The Montreal Process framework does not propose management standards, rules, or regulations for managing sustainable forests. Instead, the framework offers a data collection tool and communication device in the form of indicators. Sustainability indicators are analogous to national economic indicators. Indicators provide a common vocabulary for participation and collaboration among stakeholders. Just as indicators of inflation and unemployment are indispensable in assessing the nation’s economic health, sustainability indicators are invaluable in tracking forest health and formulating analytically driven decisions regarding sustainability.
The Montreal Process framework is composed of seven criteria and 67 indicators, commonly known as the Montreal Process Criteria and Indicators (C&I). The Montreal Process Working Group defines criteria as categories of conditions or processes by which sustainable forest management may be assessed. Likewise, indicators are measures (measurements) of an aspect of a criterion. The seven criteria fall into three general categories: vital functions and attributes (biodiversity, productivity, forest health, the carbon cycle, and soil and water protection), socio-economic values and benefits (timber, recreation, and cultural values) and the laws and regulations that comprise the forest policy framework (MPWG, 1999).
On November 5, 1993, following the Earth Summit, the United States (U.S.) committed to a national goal of sustainable forest management through a presidential directive entitled Environmental Policy on International Desertification, Forest Conservation, and Fresh Water Security (Presidential Decision Directive/NSC-16).
The U.S. not only agreed to non-binding principles on forest conservation and sustainable use, the directive also stated that: “…we must take the lead internationally by observing these principles ourselves… The United States is committed to a national goal of achieving sustainable management of U.S. forests… Our national objectives are that: our nation’s forest should be healthy and productive; the growth of our timber should exceed harvest; and our forests should be reservoirs of biological diversity and carbon” (Presidential Decision Directive/NSC-16).

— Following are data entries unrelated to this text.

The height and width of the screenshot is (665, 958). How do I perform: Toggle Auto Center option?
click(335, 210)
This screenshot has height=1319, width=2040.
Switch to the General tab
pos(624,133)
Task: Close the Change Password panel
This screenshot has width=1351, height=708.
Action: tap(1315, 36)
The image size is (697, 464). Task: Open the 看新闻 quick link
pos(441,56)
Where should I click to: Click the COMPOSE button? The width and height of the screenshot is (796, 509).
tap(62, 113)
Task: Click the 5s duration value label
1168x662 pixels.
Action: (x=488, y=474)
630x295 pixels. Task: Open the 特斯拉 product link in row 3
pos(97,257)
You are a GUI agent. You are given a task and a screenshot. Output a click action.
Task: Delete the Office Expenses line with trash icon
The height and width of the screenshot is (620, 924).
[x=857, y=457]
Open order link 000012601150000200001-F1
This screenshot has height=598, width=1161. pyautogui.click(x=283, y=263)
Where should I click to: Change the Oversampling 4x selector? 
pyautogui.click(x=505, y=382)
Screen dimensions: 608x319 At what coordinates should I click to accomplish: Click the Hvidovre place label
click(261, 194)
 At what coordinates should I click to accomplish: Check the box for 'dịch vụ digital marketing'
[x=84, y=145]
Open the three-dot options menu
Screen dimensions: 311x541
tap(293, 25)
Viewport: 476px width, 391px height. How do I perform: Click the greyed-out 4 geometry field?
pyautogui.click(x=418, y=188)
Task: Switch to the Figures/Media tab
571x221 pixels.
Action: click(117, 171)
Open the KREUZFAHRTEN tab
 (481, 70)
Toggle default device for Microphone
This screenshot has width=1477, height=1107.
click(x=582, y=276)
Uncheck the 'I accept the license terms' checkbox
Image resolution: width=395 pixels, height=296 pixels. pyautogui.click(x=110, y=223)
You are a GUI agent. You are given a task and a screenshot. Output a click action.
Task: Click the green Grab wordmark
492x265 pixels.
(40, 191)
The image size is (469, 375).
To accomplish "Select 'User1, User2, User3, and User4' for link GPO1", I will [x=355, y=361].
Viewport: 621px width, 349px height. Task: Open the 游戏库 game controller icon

As part of U.S. efforts to achieve sustainability, in 1994, the Forest Service and the U.S. State Department organized a group of stakeholders to provide a forum for discussion of the Montreal Process Criteria and Indicators (C&I). The forum, officially chartered in 1999, is known as the Roundtable on Sustainable Forests. Although the Roundtable is not a decision-making body, it enables better decision-making through the sharing of information and perspectives among individuals representing diverse interests. More than 40 government and non-governmental organizations participate in the Roundtable including: federal government agencies; tribal, state, and local units of government; private landowners and citizens; industries and businesses; conservation and environmental groups; regional and community-based organizations; as well as researchers and academics.
Stakeholders have disparate ideas about how to achieve sustainability. To facilitate the resolution of these differences, Roundtable meetings are convened by a non-profit organization that specializes in solving problems related to the environment. The Roundtable meets regularly to discuss what C&I mean for forest management and conservation in the United States, how data for the indicators are collected, and who is responsible for acquiring the data. One of the biggest challenges for stakeholders has been reaching agreement on interpretation of specific indicators and means for evaluating them.
Building consensus is both a great challenge and benefit of the Roundtable. Finding ways for stakeholders with varying perspectives to communicate is especially important in a country as diverse as the United States with forestlands that are owned and managed by different private and public entities. Roundtable stakeholders use the C&I framework to resolve shared problems across multiple jurisdictions and tenure arrangements. In this way, the Roundtable and the C&I framework bring disparate parties together to build a consensus for achieving sustainable forestry. Because of the Roundtable’s success, similar sustainability roundtables have been established concerning rangeland resources, minerals, and water.
Roundtable work is divided between two groups: a Communications and Outreach Work Group and a Technical Work Group. The former has sponsored workshops to inform state, county and other government officials, practitioners, as well as the general public about sustainable forest management and the criteria and indicators. The latter has held workshops for technical experts to identify regional and national data sets and information gaps. Workgroup members found that nine of the 28 Montreal Process biological indicators have been part of Forest Service sampling for 70 years (Robin Maille, 2000).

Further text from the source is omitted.